Claussen normally works at Statistics Norway, where she is involved in business cycle statistics.
Through her deployment to the Joint IDP Profiling Service (JIPS), she was able to work with entirely different contexts, as the Joint IDP Profiling Service supports different partners in gathering data and producing statistics from refugee and displacement settings all over the world. JIPS often works in contexts where there is little to no access to registers and official numbers, and with a population that is often on the move.
Thinking outside the box
“It was a great learning experience for me as a statistician to work in such a setting. When you have no updated registers from which you can pull out information, you must think outside the box to develop methods that will result in reliable data”, Marte Claussen says.
During her mission, Claussen contributed to planning a household survey on internally displaced people in Ukraine. Among other things, she helped develop the questionnaire and method for sample selection. This also included a visit to Kyiv, to meet and collaborate with project partners, including the Norwegian Refugee Council.

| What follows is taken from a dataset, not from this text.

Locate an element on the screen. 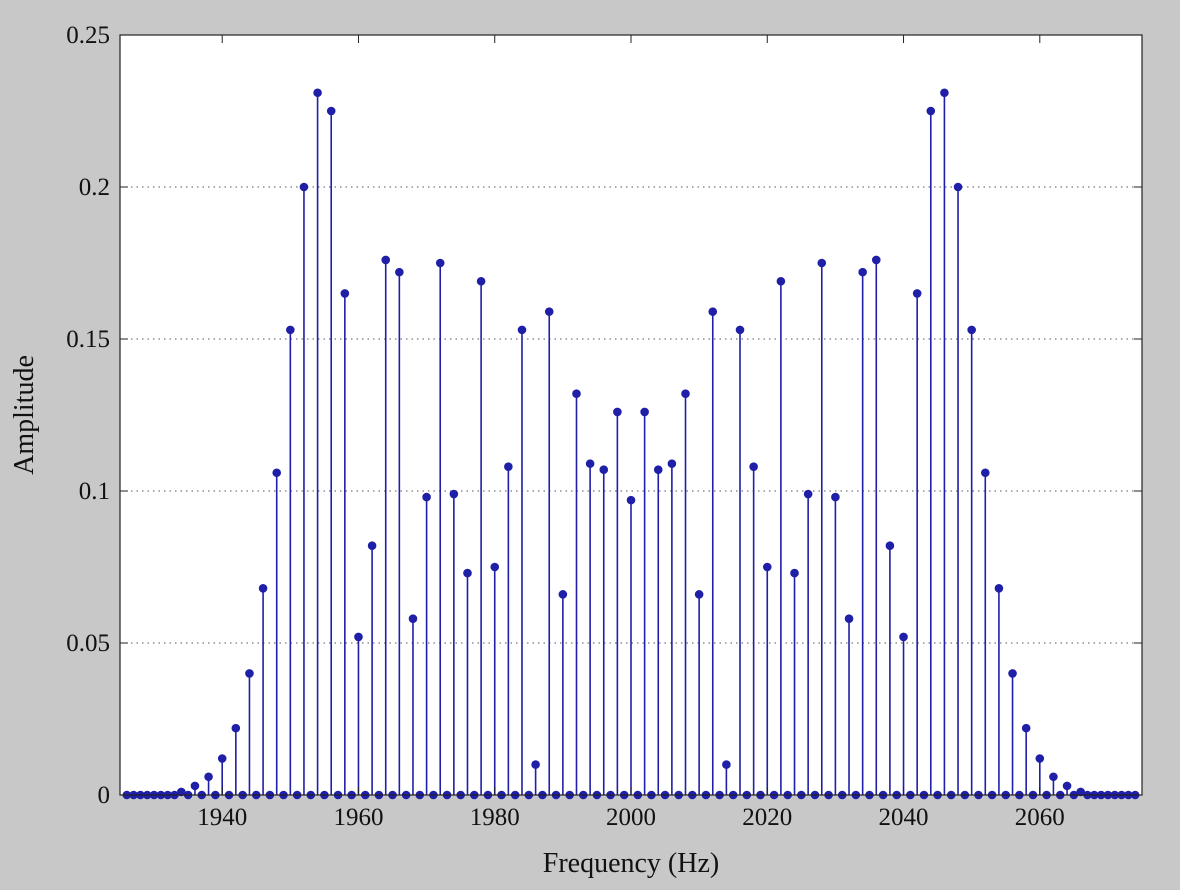 The width and height of the screenshot is (1180, 890). y-tick-label: 0.05 is located at coordinates (88, 644).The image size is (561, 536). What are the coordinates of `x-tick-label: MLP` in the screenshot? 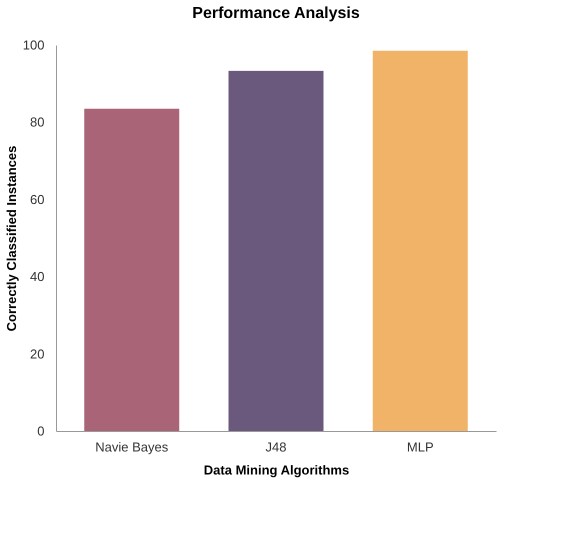 It's located at (420, 447). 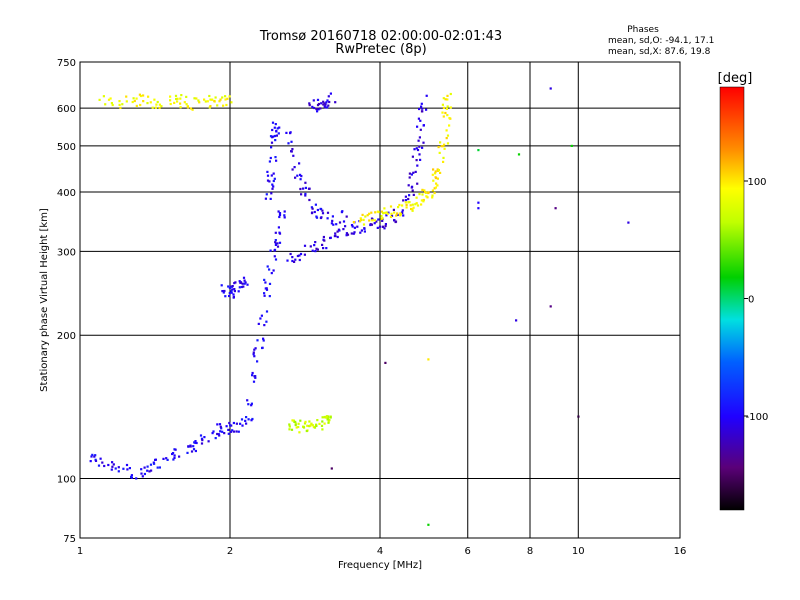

Useful experiences to take home
“I was able to use my competencies from my work at home to a large extent. Although the type of statistics was different from what I usually work with at Statistics Norway, a lot was transferable to the tasks I had at JIPS. At the same time, I’ve learned more about collaborating across technical sectors and cultures, and the challenges of data collection in displacement contexts. These are great experiences that I take home with me”, she says.
Statistics Norway has partnered with NORCAP since 2010 and several experts have been deployed to organisations such as JIPS, UNHCR, UNFPA and WFP on missions lasting from three months to a year. The experts have contributed to strengthening data collection methods, developing statistics and supporting registration of stateless ethnic groups.